## What you should do
Reproduce all of the records below verbatim, leaving every line unchanged.

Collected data
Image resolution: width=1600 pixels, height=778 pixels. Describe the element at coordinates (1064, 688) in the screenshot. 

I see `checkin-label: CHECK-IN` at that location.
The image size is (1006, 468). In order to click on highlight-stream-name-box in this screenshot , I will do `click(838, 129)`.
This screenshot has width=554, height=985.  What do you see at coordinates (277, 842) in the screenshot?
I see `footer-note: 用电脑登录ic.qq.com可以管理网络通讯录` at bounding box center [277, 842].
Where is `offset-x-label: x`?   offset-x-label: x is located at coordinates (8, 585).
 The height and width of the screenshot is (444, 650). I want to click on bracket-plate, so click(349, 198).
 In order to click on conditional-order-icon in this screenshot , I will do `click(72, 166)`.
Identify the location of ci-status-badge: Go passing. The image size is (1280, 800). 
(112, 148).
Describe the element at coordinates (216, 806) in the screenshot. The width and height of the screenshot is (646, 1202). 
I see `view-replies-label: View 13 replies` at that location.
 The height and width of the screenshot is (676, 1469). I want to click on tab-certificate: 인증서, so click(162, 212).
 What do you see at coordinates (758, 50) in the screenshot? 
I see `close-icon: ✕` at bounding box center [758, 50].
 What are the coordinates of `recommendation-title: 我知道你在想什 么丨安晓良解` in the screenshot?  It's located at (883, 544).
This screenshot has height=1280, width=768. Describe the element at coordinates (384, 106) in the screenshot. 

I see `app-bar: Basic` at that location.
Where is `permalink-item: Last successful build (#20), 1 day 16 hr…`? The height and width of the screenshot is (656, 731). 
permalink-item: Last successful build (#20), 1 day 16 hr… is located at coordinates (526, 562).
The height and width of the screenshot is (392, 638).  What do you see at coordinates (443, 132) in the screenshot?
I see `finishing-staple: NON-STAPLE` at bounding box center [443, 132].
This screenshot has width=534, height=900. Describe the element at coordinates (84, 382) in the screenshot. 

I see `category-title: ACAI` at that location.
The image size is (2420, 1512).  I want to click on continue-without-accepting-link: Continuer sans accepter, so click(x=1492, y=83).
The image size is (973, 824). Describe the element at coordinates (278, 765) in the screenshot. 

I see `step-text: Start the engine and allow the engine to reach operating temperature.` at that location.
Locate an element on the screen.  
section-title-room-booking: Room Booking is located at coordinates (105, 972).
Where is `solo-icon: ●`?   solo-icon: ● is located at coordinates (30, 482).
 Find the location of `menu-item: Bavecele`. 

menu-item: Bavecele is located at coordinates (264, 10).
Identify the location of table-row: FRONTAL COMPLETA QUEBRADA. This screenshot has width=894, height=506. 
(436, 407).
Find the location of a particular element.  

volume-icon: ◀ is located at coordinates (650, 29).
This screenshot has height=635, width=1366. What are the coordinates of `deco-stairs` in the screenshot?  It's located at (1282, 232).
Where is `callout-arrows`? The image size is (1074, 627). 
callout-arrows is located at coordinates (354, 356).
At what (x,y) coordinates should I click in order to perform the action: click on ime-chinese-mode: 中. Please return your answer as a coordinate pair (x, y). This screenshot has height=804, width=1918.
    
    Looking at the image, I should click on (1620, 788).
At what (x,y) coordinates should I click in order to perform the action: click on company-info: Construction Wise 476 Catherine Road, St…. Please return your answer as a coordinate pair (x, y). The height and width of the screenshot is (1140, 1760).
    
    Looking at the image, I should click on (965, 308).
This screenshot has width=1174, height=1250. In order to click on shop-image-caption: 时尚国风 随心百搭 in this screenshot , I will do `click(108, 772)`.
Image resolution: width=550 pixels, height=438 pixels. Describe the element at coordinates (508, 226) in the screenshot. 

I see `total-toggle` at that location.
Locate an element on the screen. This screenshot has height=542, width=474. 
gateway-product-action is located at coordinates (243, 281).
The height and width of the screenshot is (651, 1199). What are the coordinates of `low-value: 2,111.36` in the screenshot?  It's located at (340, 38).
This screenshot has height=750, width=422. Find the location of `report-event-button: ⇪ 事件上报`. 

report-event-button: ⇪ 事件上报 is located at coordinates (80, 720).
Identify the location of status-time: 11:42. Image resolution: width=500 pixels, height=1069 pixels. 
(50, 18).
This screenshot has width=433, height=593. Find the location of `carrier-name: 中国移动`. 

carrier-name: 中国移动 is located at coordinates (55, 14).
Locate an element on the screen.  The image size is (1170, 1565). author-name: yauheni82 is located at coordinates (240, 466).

## Response
Image resolution: width=1600 pixels, height=778 pixels. Describe the element at coordinates (1064, 688) in the screenshot. 

I see `checkin-label: CHECK-IN` at that location.
The image size is (1006, 468). In order to click on highlight-stream-name-box in this screenshot , I will do `click(838, 129)`.
This screenshot has width=554, height=985.  What do you see at coordinates (277, 842) in the screenshot?
I see `footer-note: 用电脑登录ic.qq.com可以管理网络通讯录` at bounding box center [277, 842].
Where is `offset-x-label: x`?   offset-x-label: x is located at coordinates (8, 585).
 The height and width of the screenshot is (444, 650). I want to click on bracket-plate, so click(349, 198).
 In order to click on conditional-order-icon in this screenshot , I will do `click(72, 166)`.
Identify the location of ci-status-badge: Go passing. The image size is (1280, 800). 
(112, 148).
Describe the element at coordinates (216, 806) in the screenshot. The width and height of the screenshot is (646, 1202). 
I see `view-replies-label: View 13 replies` at that location.
 The height and width of the screenshot is (676, 1469). I want to click on tab-certificate: 인증서, so click(162, 212).
 What do you see at coordinates (758, 50) in the screenshot? 
I see `close-icon: ✕` at bounding box center [758, 50].
 What are the coordinates of `recommendation-title: 我知道你在想什 么丨安晓良解` in the screenshot?  It's located at (883, 544).
This screenshot has height=1280, width=768. Describe the element at coordinates (384, 106) in the screenshot. 

I see `app-bar: Basic` at that location.
Where is `permalink-item: Last successful build (#20), 1 day 16 hr…`? The height and width of the screenshot is (656, 731). 
permalink-item: Last successful build (#20), 1 day 16 hr… is located at coordinates (526, 562).
The height and width of the screenshot is (392, 638).  What do you see at coordinates (443, 132) in the screenshot?
I see `finishing-staple: NON-STAPLE` at bounding box center [443, 132].
This screenshot has width=534, height=900. Describe the element at coordinates (84, 382) in the screenshot. 

I see `category-title: ACAI` at that location.
The image size is (2420, 1512).  I want to click on continue-without-accepting-link: Continuer sans accepter, so click(x=1492, y=83).
The image size is (973, 824). Describe the element at coordinates (278, 765) in the screenshot. 

I see `step-text: Start the engine and allow the engine to reach operating temperature.` at that location.
Locate an element on the screen.  
section-title-room-booking: Room Booking is located at coordinates (105, 972).
Where is `solo-icon: ●`?   solo-icon: ● is located at coordinates (30, 482).
 Find the location of `menu-item: Bavecele`. 

menu-item: Bavecele is located at coordinates (264, 10).
Identify the location of table-row: FRONTAL COMPLETA QUEBRADA. This screenshot has width=894, height=506. 
(436, 407).
Find the location of a particular element.  

volume-icon: ◀ is located at coordinates (650, 29).
This screenshot has height=635, width=1366. What are the coordinates of `deco-stairs` in the screenshot?  It's located at (1282, 232).
Where is `callout-arrows`? The image size is (1074, 627). 
callout-arrows is located at coordinates (354, 356).
At what (x,y) coordinates should I click in order to perform the action: click on ime-chinese-mode: 中. Please return your answer as a coordinate pair (x, y). This screenshot has height=804, width=1918.
    
    Looking at the image, I should click on (1620, 788).
At what (x,y) coordinates should I click in order to perform the action: click on company-info: Construction Wise 476 Catherine Road, St…. Please return your answer as a coordinate pair (x, y). The height and width of the screenshot is (1140, 1760).
    
    Looking at the image, I should click on (965, 308).
This screenshot has width=1174, height=1250. In order to click on shop-image-caption: 时尚国风 随心百搭 in this screenshot , I will do `click(108, 772)`.
Image resolution: width=550 pixels, height=438 pixels. Describe the element at coordinates (508, 226) in the screenshot. 

I see `total-toggle` at that location.
Locate an element on the screen. This screenshot has height=542, width=474. 
gateway-product-action is located at coordinates (243, 281).
The height and width of the screenshot is (651, 1199). What are the coordinates of `low-value: 2,111.36` in the screenshot?  It's located at (340, 38).
This screenshot has height=750, width=422. Find the location of `report-event-button: ⇪ 事件上报`. 

report-event-button: ⇪ 事件上报 is located at coordinates (80, 720).
Identify the location of status-time: 11:42. Image resolution: width=500 pixels, height=1069 pixels. 
(50, 18).
This screenshot has width=433, height=593. Find the location of `carrier-name: 中国移动`. 

carrier-name: 中国移动 is located at coordinates (55, 14).
Locate an element on the screen.  The image size is (1170, 1565). author-name: yauheni82 is located at coordinates (240, 466).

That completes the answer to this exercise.